Digérer cette première expérience. En choisissant de faire le grand saut sur le banc du Real (il a eu une offre concrète de Bordeaux à l'été 2014, qu'il avait refusée), Zidane n'a pas choisi la facilité. D'abord car on attend toujours beaucoup d'un génie de sa trempe. Avant lui, deux anciens grands n°10 ont souffert lors de leur première expérience sur un banc (il est vrai au poste de sélectionneur d'une équipe nationale) : Michel Platini et Diego Maradona. Le premier a fini sur un Euro manqué (en 1992), le second sur une humiliation contre l'Allemagne (Mondial 2010). La trajectoire de carrière d'un autre géant du foot, Marco van Basten, sélectionneur des Pays-Bas entre 2004 et 2008 avant d'y revenir en tant qu'adjoint en 2015, ne fait guère plus rêver.

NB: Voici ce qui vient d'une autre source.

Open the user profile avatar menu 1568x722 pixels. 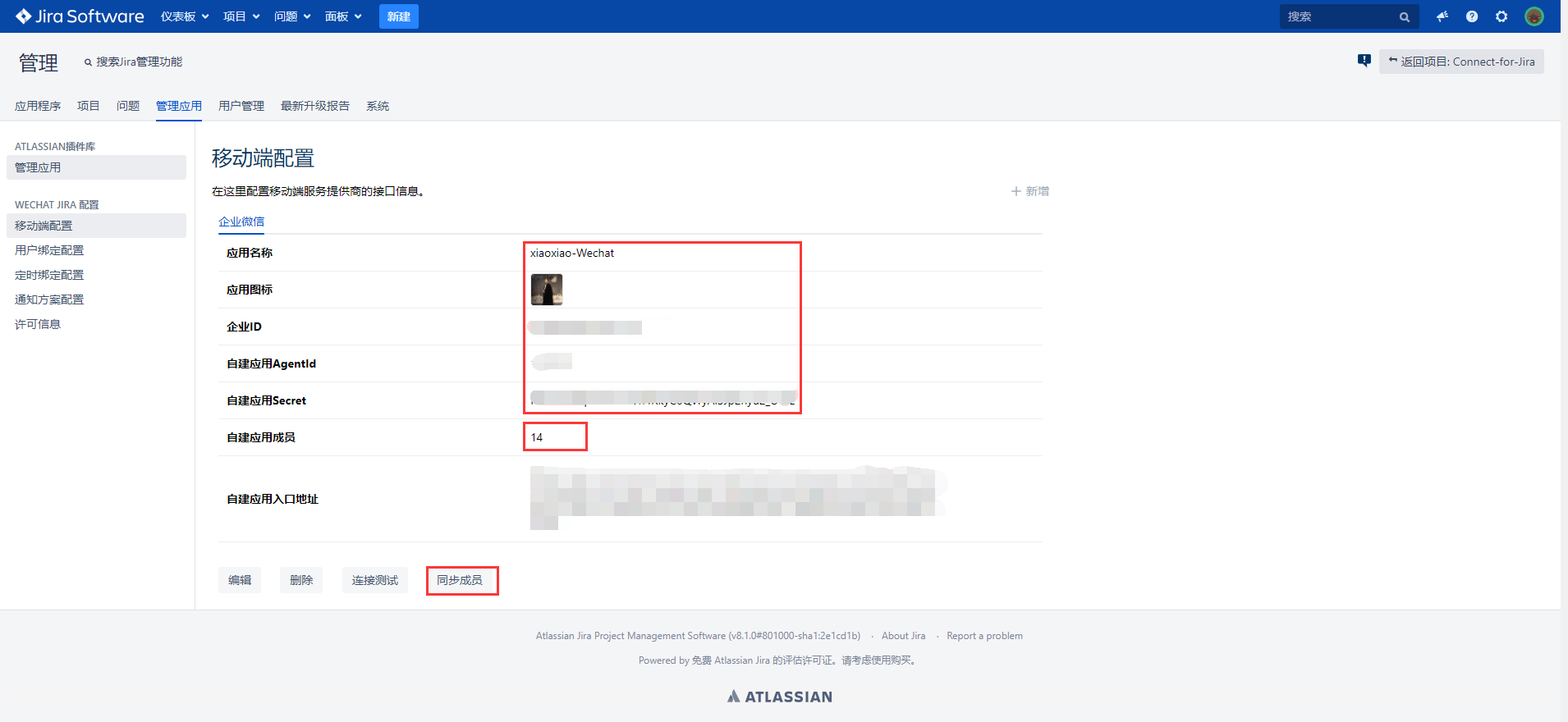coord(1534,16)
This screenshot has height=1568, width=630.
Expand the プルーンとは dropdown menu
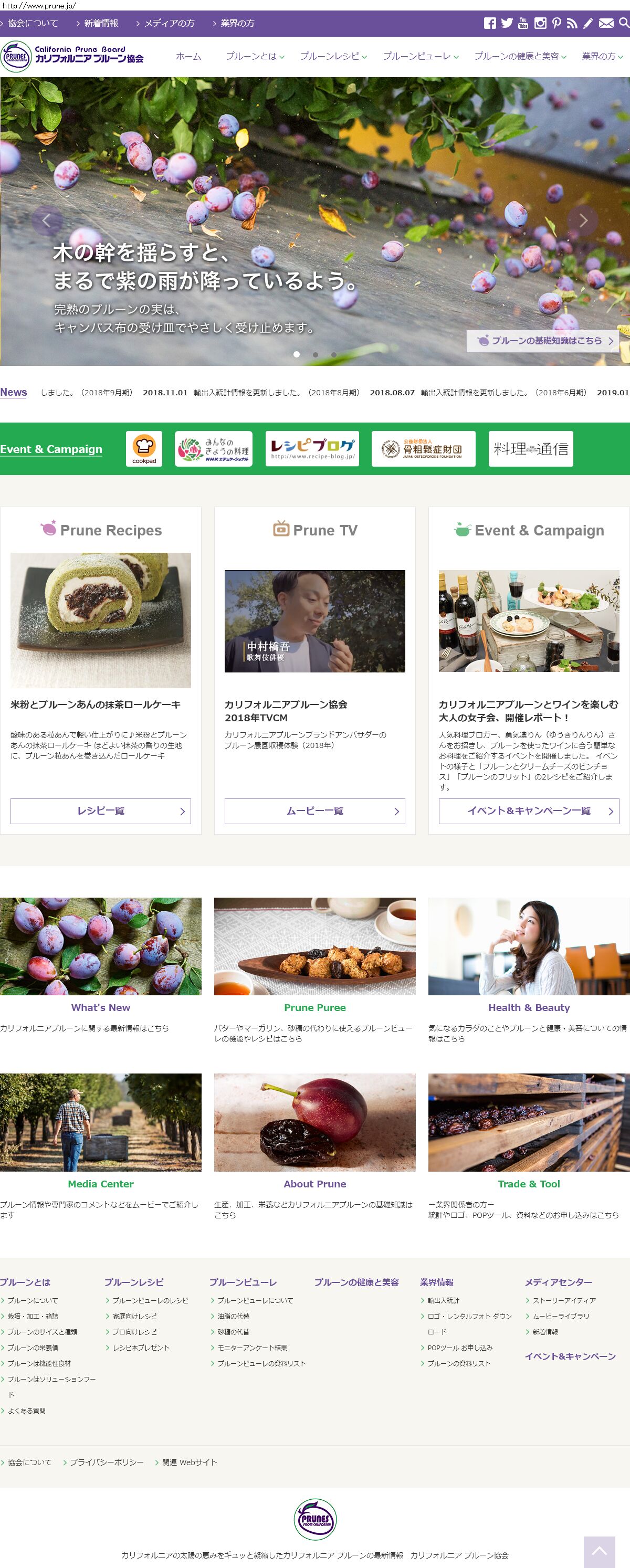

Non, le modèle que Zidane entend certainement suivre au Real est plutôt à chercher du côté du... Barça. Il y a Johan Cruyff évidemment, inventeur d'un nouveau style de jeu, mais également Josep Guardiola, passé lui aussi par l'équipe réserve pendant un an, ou encore Luis Enrique, tous joueurs du club devenus des références au poste d'entraîneur sous le même blason. Mais aucun des trois n'avait récupéré une équipe en cours de saison, ce qui ne facilite jamais les choses.